_Listing_.
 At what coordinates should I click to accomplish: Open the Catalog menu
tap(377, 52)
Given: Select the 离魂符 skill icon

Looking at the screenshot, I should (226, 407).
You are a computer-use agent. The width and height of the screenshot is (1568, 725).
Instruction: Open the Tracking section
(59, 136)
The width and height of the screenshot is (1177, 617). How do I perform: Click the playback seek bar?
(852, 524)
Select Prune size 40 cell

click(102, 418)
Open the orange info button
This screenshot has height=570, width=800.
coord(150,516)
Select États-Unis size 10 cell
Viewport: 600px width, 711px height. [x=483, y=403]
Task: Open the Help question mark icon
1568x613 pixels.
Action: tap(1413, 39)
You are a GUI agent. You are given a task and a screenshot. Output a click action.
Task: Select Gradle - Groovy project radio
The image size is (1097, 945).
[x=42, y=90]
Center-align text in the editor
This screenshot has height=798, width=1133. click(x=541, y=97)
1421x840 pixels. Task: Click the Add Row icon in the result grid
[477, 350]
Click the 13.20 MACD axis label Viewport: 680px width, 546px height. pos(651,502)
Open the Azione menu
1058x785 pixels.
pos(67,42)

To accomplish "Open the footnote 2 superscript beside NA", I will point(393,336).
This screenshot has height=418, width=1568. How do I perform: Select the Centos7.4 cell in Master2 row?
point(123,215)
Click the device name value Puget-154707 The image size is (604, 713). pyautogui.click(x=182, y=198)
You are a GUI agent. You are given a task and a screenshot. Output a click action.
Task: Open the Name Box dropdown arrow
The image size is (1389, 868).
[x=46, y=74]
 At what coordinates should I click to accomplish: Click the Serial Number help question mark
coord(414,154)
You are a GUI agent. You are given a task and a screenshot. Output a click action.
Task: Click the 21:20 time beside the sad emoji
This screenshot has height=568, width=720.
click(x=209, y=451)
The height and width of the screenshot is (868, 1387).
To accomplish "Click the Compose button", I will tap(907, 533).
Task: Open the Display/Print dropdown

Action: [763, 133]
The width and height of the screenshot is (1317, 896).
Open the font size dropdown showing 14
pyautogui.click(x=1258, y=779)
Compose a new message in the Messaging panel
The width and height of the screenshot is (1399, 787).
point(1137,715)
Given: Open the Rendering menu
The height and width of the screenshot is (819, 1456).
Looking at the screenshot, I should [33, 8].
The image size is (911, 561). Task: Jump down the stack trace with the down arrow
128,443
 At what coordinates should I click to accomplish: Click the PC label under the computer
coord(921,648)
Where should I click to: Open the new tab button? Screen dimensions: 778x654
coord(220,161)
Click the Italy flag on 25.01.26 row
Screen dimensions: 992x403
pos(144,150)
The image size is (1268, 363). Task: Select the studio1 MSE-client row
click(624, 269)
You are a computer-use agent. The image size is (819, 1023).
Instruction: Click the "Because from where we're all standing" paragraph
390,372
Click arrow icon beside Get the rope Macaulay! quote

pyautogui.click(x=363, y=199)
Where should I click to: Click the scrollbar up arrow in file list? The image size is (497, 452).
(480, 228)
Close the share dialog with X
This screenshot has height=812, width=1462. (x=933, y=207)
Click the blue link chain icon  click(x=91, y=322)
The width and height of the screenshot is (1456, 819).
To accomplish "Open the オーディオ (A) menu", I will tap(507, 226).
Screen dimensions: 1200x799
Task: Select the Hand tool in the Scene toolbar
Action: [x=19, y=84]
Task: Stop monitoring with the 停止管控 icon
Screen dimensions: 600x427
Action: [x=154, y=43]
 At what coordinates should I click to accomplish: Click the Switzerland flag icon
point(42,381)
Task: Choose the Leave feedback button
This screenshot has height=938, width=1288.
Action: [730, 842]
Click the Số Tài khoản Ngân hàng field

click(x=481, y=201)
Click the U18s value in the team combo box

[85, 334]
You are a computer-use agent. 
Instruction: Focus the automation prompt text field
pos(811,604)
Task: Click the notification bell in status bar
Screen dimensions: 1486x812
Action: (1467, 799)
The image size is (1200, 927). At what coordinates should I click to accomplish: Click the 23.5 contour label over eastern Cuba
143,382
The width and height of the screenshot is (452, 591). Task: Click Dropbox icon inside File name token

_What you will do_. Reproduce all of the lines above verbatim.

_Task answer_.
 At what coordinates should I click to accomplish: Open the Catalog menu
tap(377, 52)
Given: Select the 离魂符 skill icon

Looking at the screenshot, I should (226, 407).
You are a computer-use agent. The width and height of the screenshot is (1568, 725).
Instruction: Open the Tracking section
(59, 136)
The width and height of the screenshot is (1177, 617). How do I perform: Click the playback seek bar?
(852, 524)
Select Prune size 40 cell

click(102, 418)
Open the orange info button
This screenshot has height=570, width=800.
coord(150,516)
Select États-Unis size 10 cell
Viewport: 600px width, 711px height. [x=483, y=403]
Task: Open the Help question mark icon
1568x613 pixels.
Action: tap(1413, 39)
You are a GUI agent. You are given a task and a screenshot. Output a click action.
Task: Select Gradle - Groovy project radio
The image size is (1097, 945).
[x=42, y=90]
Center-align text in the editor
This screenshot has height=798, width=1133. click(x=541, y=97)
1421x840 pixels. Task: Click the Add Row icon in the result grid
[477, 350]
Click the 13.20 MACD axis label Viewport: 680px width, 546px height. pos(651,502)
Open the Azione menu
1058x785 pixels.
pos(67,42)

To accomplish "Open the footnote 2 superscript beside NA", I will point(393,336).
This screenshot has height=418, width=1568. How do I perform: Select the Centos7.4 cell in Master2 row?
point(123,215)
Click the device name value Puget-154707 The image size is (604, 713). pyautogui.click(x=182, y=198)
You are a GUI agent. You are given a task and a screenshot. Output a click action.
Task: Open the Name Box dropdown arrow
The image size is (1389, 868).
[x=46, y=74]
 At what coordinates should I click to accomplish: Click the Serial Number help question mark
coord(414,154)
You are a GUI agent. You are given a task and a screenshot. Output a click action.
Task: Click the 21:20 time beside the sad emoji
This screenshot has height=568, width=720.
click(x=209, y=451)
The height and width of the screenshot is (868, 1387).
To accomplish "Click the Compose button", I will tap(907, 533).
Task: Open the Display/Print dropdown

Action: [763, 133]
The width and height of the screenshot is (1317, 896).
Open the font size dropdown showing 14
pyautogui.click(x=1258, y=779)
Compose a new message in the Messaging panel
The width and height of the screenshot is (1399, 787).
point(1137,715)
Given: Open the Rendering menu
The height and width of the screenshot is (819, 1456).
Looking at the screenshot, I should [33, 8].
The image size is (911, 561). Task: Jump down the stack trace with the down arrow
128,443
 At what coordinates should I click to accomplish: Click the PC label under the computer
coord(921,648)
Where should I click to: Open the new tab button? Screen dimensions: 778x654
coord(220,161)
Click the Italy flag on 25.01.26 row
Screen dimensions: 992x403
pos(144,150)
The image size is (1268, 363). Task: Select the studio1 MSE-client row
click(624, 269)
You are a computer-use agent. The image size is (819, 1023).
Instruction: Click the "Because from where we're all standing" paragraph
390,372
Click arrow icon beside Get the rope Macaulay! quote

pyautogui.click(x=363, y=199)
Where should I click to: Click the scrollbar up arrow in file list? The image size is (497, 452).
(480, 228)
Close the share dialog with X
This screenshot has height=812, width=1462. (x=933, y=207)
Click the blue link chain icon  click(x=91, y=322)
The width and height of the screenshot is (1456, 819).
To accomplish "Open the オーディオ (A) menu", I will tap(507, 226).
Screen dimensions: 1200x799
Task: Select the Hand tool in the Scene toolbar
Action: [x=19, y=84]
Task: Stop monitoring with the 停止管控 icon
Screen dimensions: 600x427
Action: [x=154, y=43]
 At what coordinates should I click to accomplish: Click the Switzerland flag icon
point(42,381)
Task: Choose the Leave feedback button
This screenshot has height=938, width=1288.
Action: [730, 842]
Click the Số Tài khoản Ngân hàng field

click(x=481, y=201)
Click the U18s value in the team combo box

[85, 334]
You are a computer-use agent. 
Instruction: Focus the automation prompt text field
pos(811,604)
Task: Click the notification bell in status bar
Screen dimensions: 1486x812
Action: (1467, 799)
The image size is (1200, 927). At what coordinates should I click to accomplish: Click the 23.5 contour label over eastern Cuba
143,382
The width and height of the screenshot is (452, 591). Task: Click Dropbox icon inside File name token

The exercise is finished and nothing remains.